The frosting starts out with a mixture of all purpose flour and milk. 

amazing frosting

And even though I’m showing it here being whisked together, I’ve actually found you’ll get a much smoother result if you mix this part in a blender first and then pour it in your pan. 

easy white frosting

Now comes the weird part.  You’re going to cook this mixture until it gets thick–it happens fast and you’ll want to have a rubber spatula and constantly smash/stir it to keep it smooth.

Amazing frosting recipe

I usually take it off the heat when it looks like this photo above.  There are still some wet spots but as you stir it all comes together like this:

best frosting

Don’t taste it.  It’s not frosting yet!  Pop it in the fridge; it needs to cool completely (I sometimes pop it in the freezer if I want it to cool fast.)  Put it in a bowl and smoosh it around and stir every few minutes to cool it off.

While it’s chilling, place some real, high-quality butter (definitely no margarine) and granulated sugar (not powdered sugar!) in a stand mixer. 

best frosting recipe

Whip it up for a few minutes so it’s light and creamy.  I use the whisk attachment on my kitchenaid, but any paddle should work.  Then you’ll add that glob of flour.  I know.  Weird!

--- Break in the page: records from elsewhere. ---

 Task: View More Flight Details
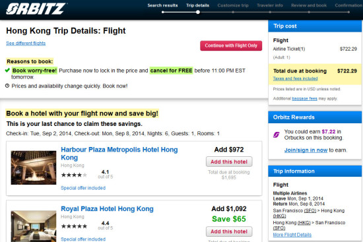292,235
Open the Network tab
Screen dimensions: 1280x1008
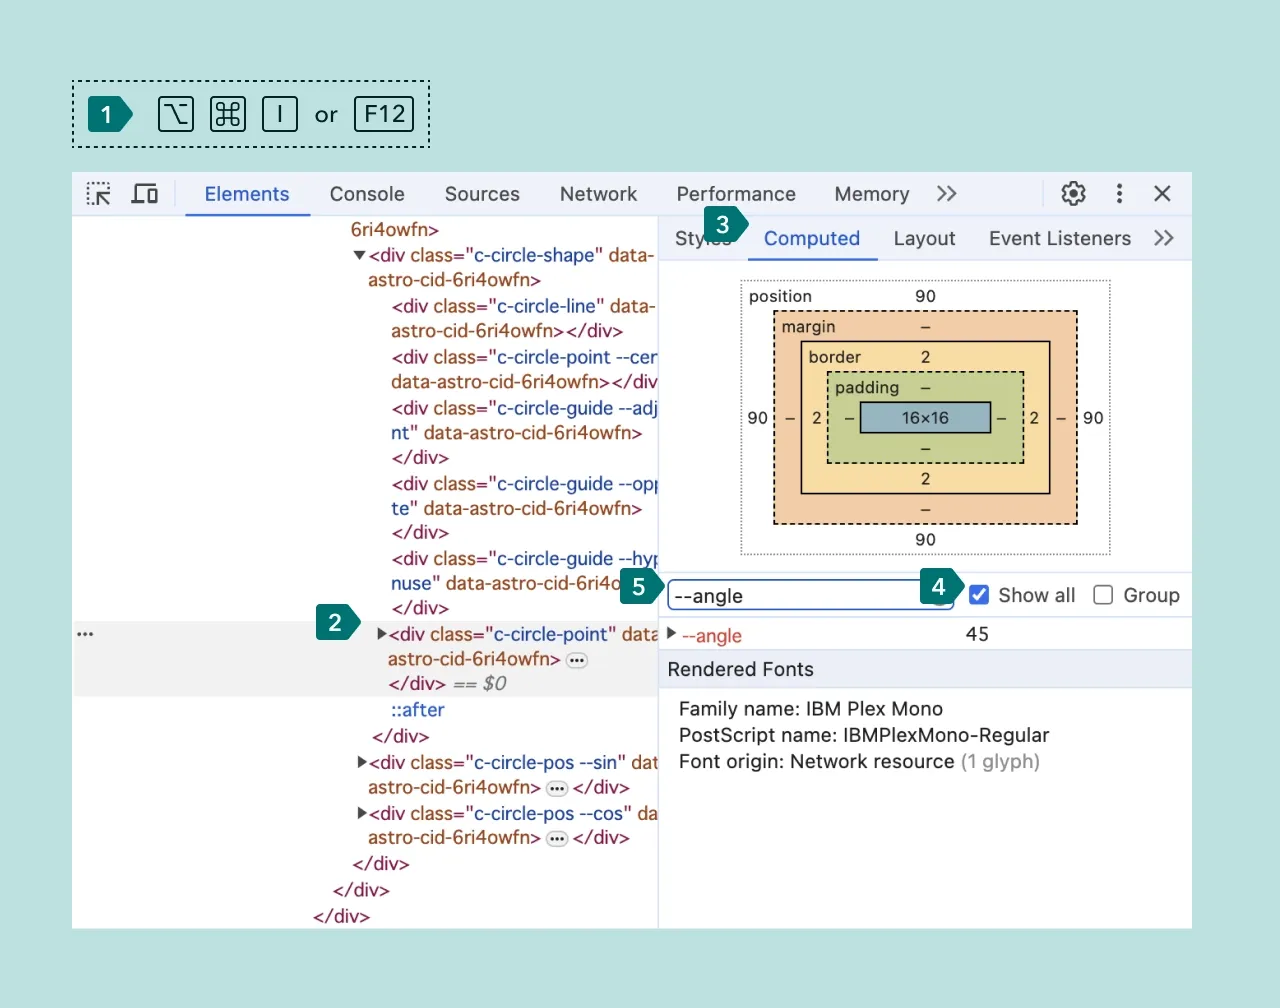(598, 194)
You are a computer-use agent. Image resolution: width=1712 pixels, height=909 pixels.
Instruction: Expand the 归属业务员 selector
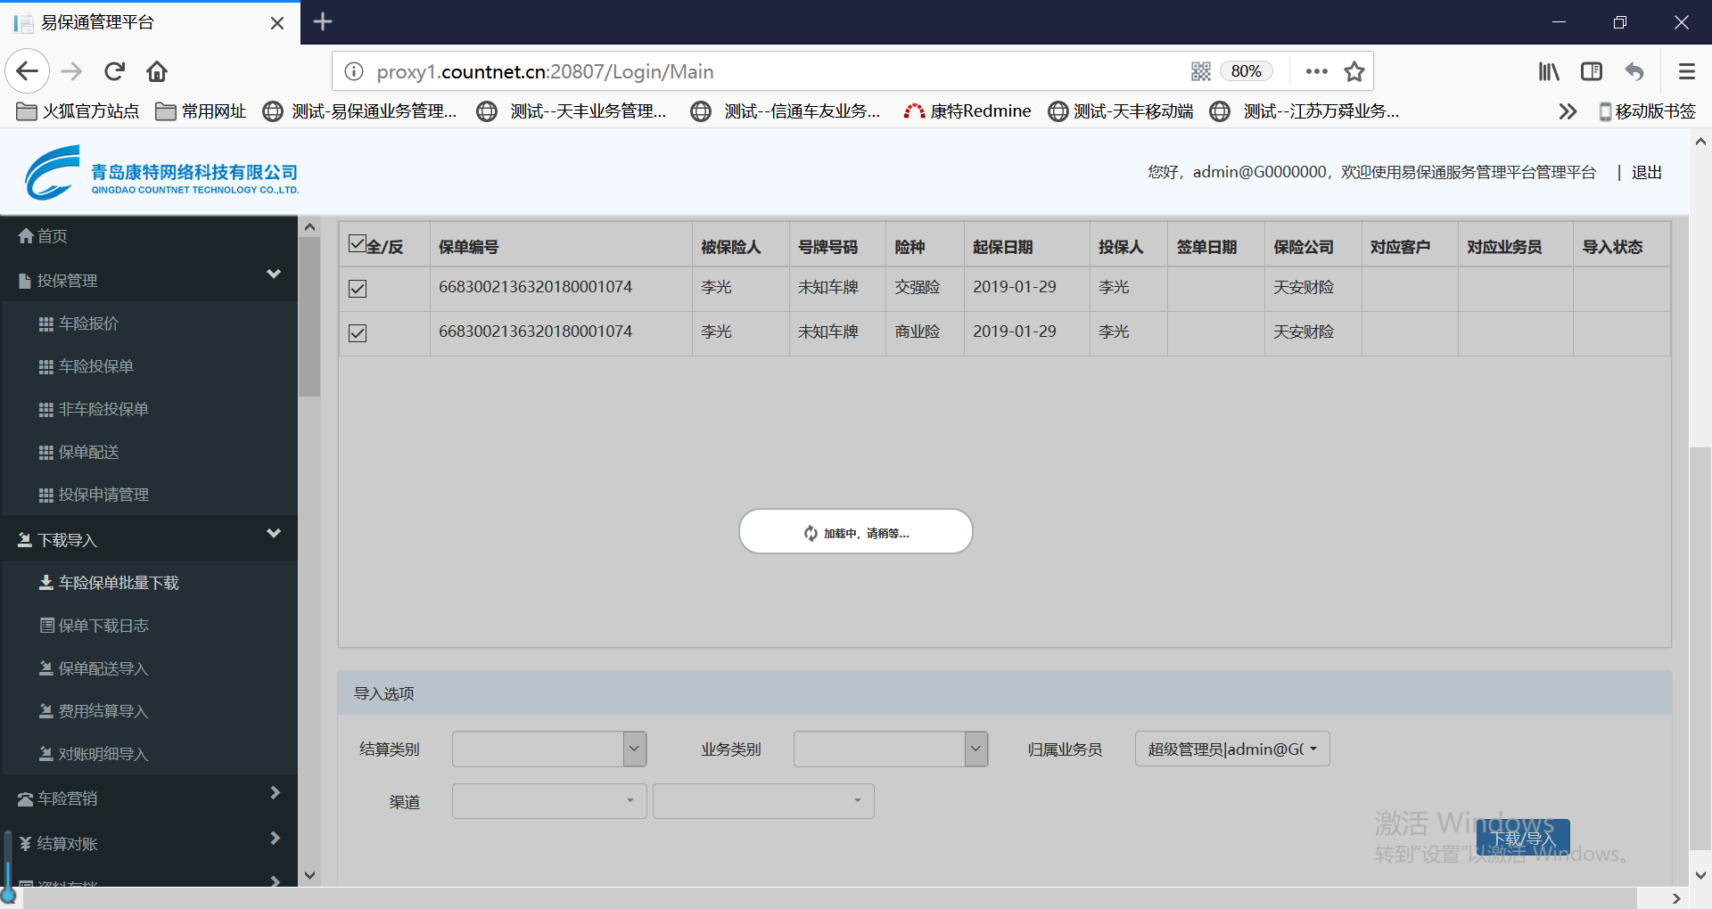pos(1231,749)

amazing vanilla frosting recipe

I’m warning you right now it’s going to look weird at first.  Like, what the heck did I do weird.  But keep going.  You’ve got to whip it for a long time for all the sugar to dissolve and everything to come together.  Don’t be startled if it looks curdled and weird.  Eventually it will look like fluffy soft clouds of heaven.

Best vanilla frosting recipe

I usually give it a little taste and if I can still feel quite a bit of granulated sugar I keep on whipping.  Sometimes it takes 5 minutes, other times I let it go for almost 10 or so!  It’s worth it for this silky, fluffy, magical mixture.  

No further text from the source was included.